When adding a new capability

Always check existing skill executors before writing a new orchestration. 40 already cover most fleet/SDWAN/runtime/topology workflows. See docs/SKILL_EXECUTORS.md.
New skills must have BOTH an executor at app/services/system/ai/skills/<name>_executor.rb AND an Ai::Skill record (seeded via db/seeds/system_skills_seed.rb).
New autonomy actions must have a system.<action> intervention policy entry in either fleet_autonomy_agent.rb or system_runtime_manager_agent.rb.
Cross-account safety: use find_or_create_by with account: account scoping. The KG seeds + skill seeds follow this pattern.

Submodule mechanics

This is a git submodule. Per root CLAUDE.md:

Always run git rev-parse --show-toplevel before git add/commit
Commit inside the submodule first, then bump the parent's submodule pointer
The system extension is dual-remoted: origin = private Gitea, github = public GitHub mirror (MIT)

Test patterns

RSpec specs under server/spec/
Live smoke tests under server/db/seeds/smoke_test_*.rb — run via cd server && rails runner "load Rails.root.join('../extensions/system/server/db/seeds/smoke_test_<name>.rb')"
Go agent tests under agent/internal/*/ — run via cd agent && go test ./...

Related Docs

Reference

README.md — extension overview
CONTRIBUTING.md — submodule + commit workflow
docs/ARCHITECTURE.md — 8 subsystems + 4 API surfaces + security architecture
docs/SMOKE_TEST.md — platform-level smoke catalog (16 seeded scripts, 7 passes: boot, container runtimes, SDWAN, federation, ACME, storage, credentials)
docs/CONTAINER_RUNTIMES.md — Phase 1 Docker + Phase 2 K3s operator guide + troubleshooting
docs/USE_CASE_MATRIX.md — what works / what doesn't / what to expect for 10 NodeInstance container use cases (READ FIRST when designing a deployment)
docs/SKILL_EXECUTORS.md — 40 executor reference; docs/SKILL_EXECUTOR_CATALOG.md is the auto-generated catalog (regenerate via rails system:skills:generate_catalog — never hand-edit)
docs/FLEET_SENSORS.md — 12 sensor reference + intervention policy table
docs/DISK_IMAGE_CI.md — webhook + CI worker workflow
docs/MCP_API_REFERENCE.md — system_* / system_sdwan_* / kubernetes_* / docker_* MCP tool actions
docs/agent-peering.md — NodeInstance-as-Agent pattern
docs/credential-restoration.md — Vault credential lifecycle
docs/gitops.md — GitOps reconciler design
docs/history/ — archived phase plans + acceptance reports (TASKS, missing-features, federation phase-reports)
initramfs/README.md — multi-arch boot builder

Operator runbooks (`docs/runbooks/`)

See docs/runbooks/README.md for the full index (audience + prereqs + runtime per runbook).

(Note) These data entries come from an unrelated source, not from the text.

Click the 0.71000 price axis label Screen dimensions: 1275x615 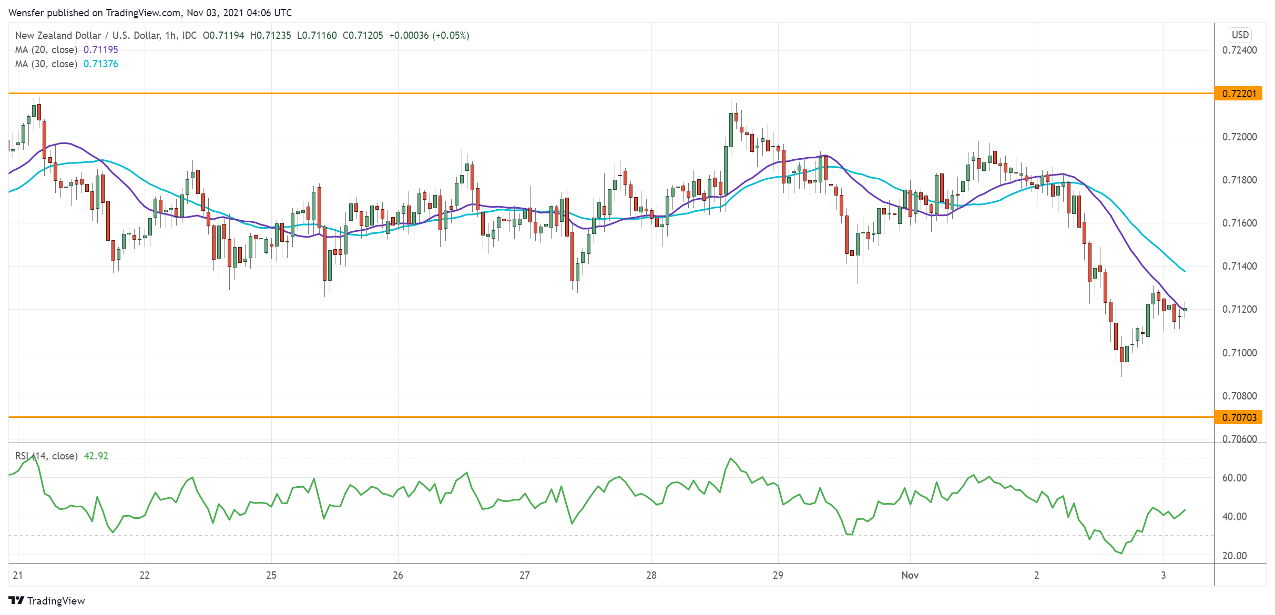pos(1239,353)
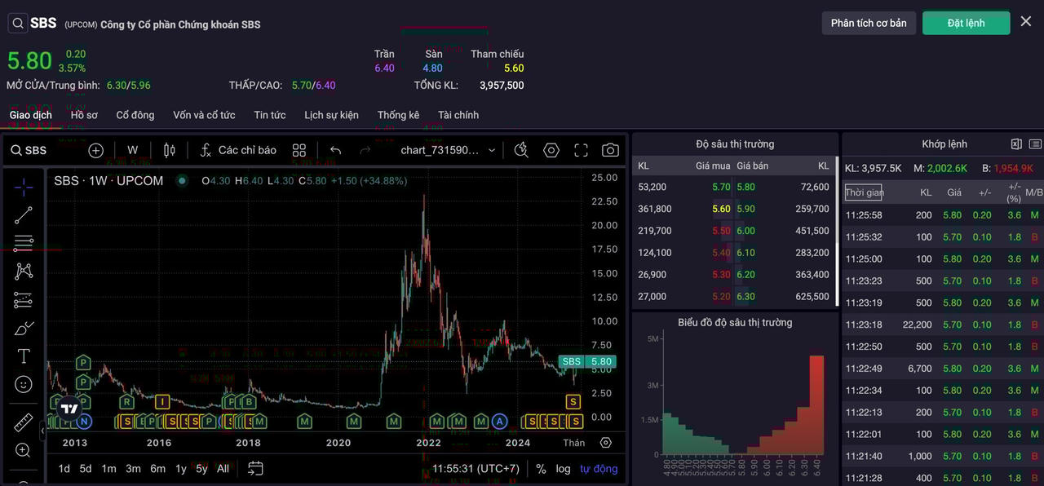Select the trend line drawing tool
The width and height of the screenshot is (1044, 486).
point(24,215)
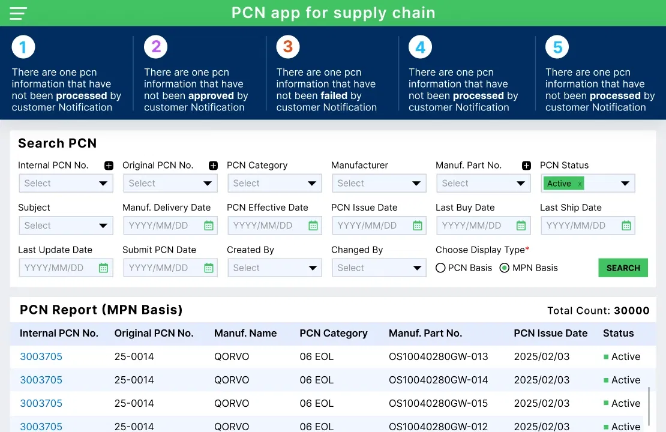Open the hamburger navigation menu
This screenshot has width=666, height=432.
click(17, 13)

Current set:

node-provisioning.md — full Node + NodeInstance lifecycle with per-state error recovery
sdwan-network-setup.md — SDWAN end-to-end (networks, peers, VIPs, firewall, BGP, federation)
module-authoring.md — author + register + sign + publish a new NodeModule
cve-response.md — full CVE response workflow (SBOM-aware matching, triage, remediation)
gitops-reconciliation.md — operator GitOps reconciler workflow (Phase A4)
acme-issuance.md — ACME DNS-01 cert lifecycle (Phase A4)
acme-smoke.md — P2.5.7 acceptance smoke test
instance-pool-tuning.md — pool sizing + reaping (slice 7)
multi-cluster-k3s.md — multi-cluster K3s with metadata.target_cluster_id + HA control plane
disk-image-ci.md — disk image CI operator workflow
federation-setup.md — multi-region/multi-account federation peering
federation-troubleshooting.md — diagnostic procedures for federation failures
docker-compose-cutover.md — legacy compose → Powernode migration
vault-credential-restoration.md — DR runbook for credential restoration

Tutorials (`docs/tutorials/`) — preferred entry point for learning

12 numbered, dependency-aware tutorials covering the full operator surface:

01-first-boot.md — single-node QEMU boot end-to-end
02-first-module.md — author + sign + publish a custom module
03-docker-runtime.md — Phase 1 Docker daemon provisioning
04-k3s-cluster.md — Phase 2 K3s cluster with VIP-backed api_endpoint
05-multi-cluster-k3s.md — multi-cluster + SDWAN isolation
06-rolling-upgrade.md — batched module upgrades with circuit breaker
07-cve-response.md — full CVE response pipeline (drill)
08-instance-pool.md — pre-warmed pools for bursty workloads
09-honeypot-canary.md — decoy assets + intervention policy
10-gitops-fleet.md — fleet.yaml declarative state + reconciler
11-federation.md — multi-region federation, spawn modes, P9.x guarantees
12-disk-image-ci.md — custom NodePlatform via CI-published OCI artifacts

Start with docs/tutorials/INDEX.md for a Mermaid decision tree mapping operator goal → starting tutorial.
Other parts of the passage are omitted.